The other side of the coin of self-contempt would have us offer indiscriminate praise to ourselves for the sake of boosting our self-esteem and ego. It would have us applaud ourselves, even our sin, at all cost. But that’s also harmful, because with wholesale self-admiration comes a denial of reality.

But, by understanding how God thinks of us and feels about us, we can experience freedom. We can take our thoughts captive. We can identify shame. 

We can see what shame says and how it feels. We can see how it behaves and learn what experiences invoke it. We can heal from it. Through Christ, we can break cycles and begin again.

by understanding how God thinks of us and feels about us, we can experience freedom.

Here are 10 things to consider on the journey: 

1) If it’s easier to sense God’s disappointment with you than His delight in you, sit in His delight. If it feels indulgent or spiritually irresponsible to rest there, consider your trust level. Remember that He is trustworthy (1 Thessalonians 5:24).

2) Being God’s children and heirs (Romans 8:16-17) means we’re an actual family. Adoption isn’t just an abstract truth. It means God has taken us, and all of our baggage, into His home and family life.

3) Monitor your self-care. “Love your neighbor as yourself,” (Matthew 19:19) assumes you give yourself the care and comfort you’d give to a friend.. 

4) “Don’t think more highly of yourself than you ought” (Romans 12:3), but think of yourself at least as highly as you ought, dearly beloved

5) Test this out. See if your motives to do good are to escape self-judgment. See if your motives to self-defeat are to inflict self-judgment. Notice that both are different than being motivated by freedom in Christ. Remember, you live in the pasture, not the courtroom.

6) Consider your willingness to encounter painful emotions fully and honestly, because your joy depends on your ability to be sad. Resisting, escaping, and numbing unwanted thoughts and feelings about yourself only intensifies them.
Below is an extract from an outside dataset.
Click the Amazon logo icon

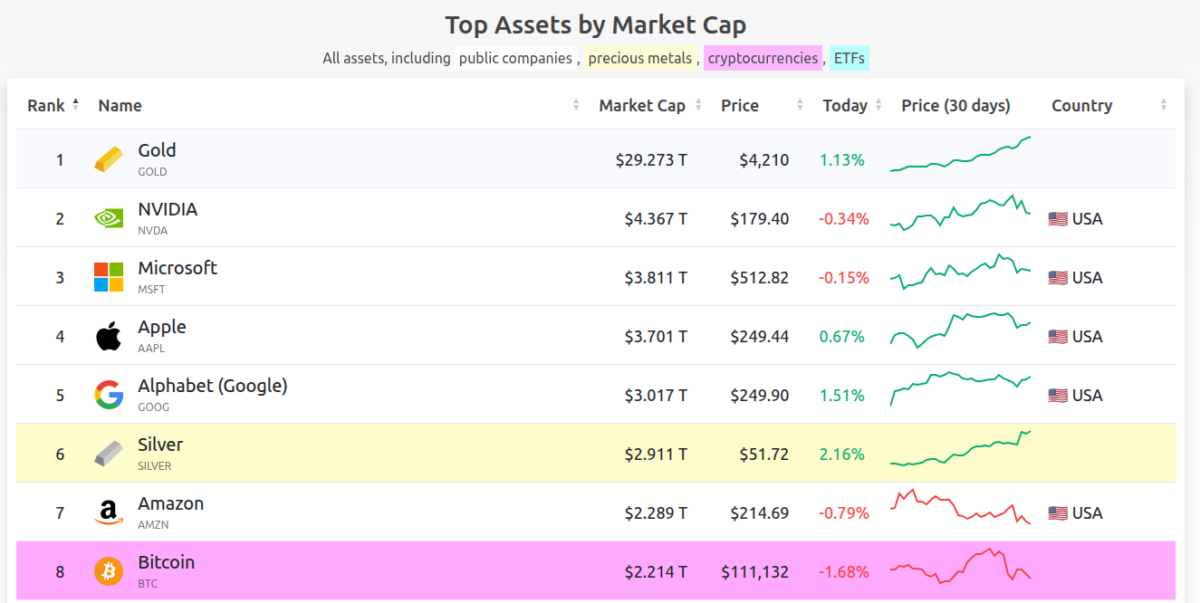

So, go into your wounds, even if they feel overwhelming.

7) Test this out. Is being harsh with yourself a cover up for insecurity and unbelief? Do you pretend that being self-critical makes you more spiritual? Or do you rest in the fact that God’s power is made perfect in your weakness (2 Corinthians 12:9)? 

8) We can acknowledge our faults, sins, and how we’ve hurt others without launching into self-judgment. In fact, self-judgment keeps us from admitting the hurt we’ve caused others because we’re focused on ourselves. 

9) When you hear “your heart is desperately wicked” (Jeremiah 17:9), remember Ezekiel 11 and 36, that God replaces our heart of stone with a heart of flesh. 

10) It’s God’s goal for us to experience the bodily shift that comes from internalizing and integrating His love. In the Bible, God established holidays to celebrate His faithfulness.

Athlete, if you are like me, you’ve “believed” God’s love in one part of your brain. You sing of God’s love. You tell others about it. You know the Bible verses to prove it. But when it comes to your anxious mind and uptight body, God’s love often seems aloof and hypothetical.

Deep down it might seem like God recruited you to belittle you. It might seem like He is waiting for you to mess up, so He can yell at you, grab the ball out of your hands and punt it into the corner.

But God is not like Coach Jackson. God doesn’t belittle His followers. He doesn’t shame us, because He knows it keeps us stuck and repeating the same patterns (Psalm 25:3, 1 Corinthians 4:14). He’s compassionate and empathic. The one true God creates trust, connection, vulnerability, and safety. The one true God means your heart can be glad and your body can rest secure.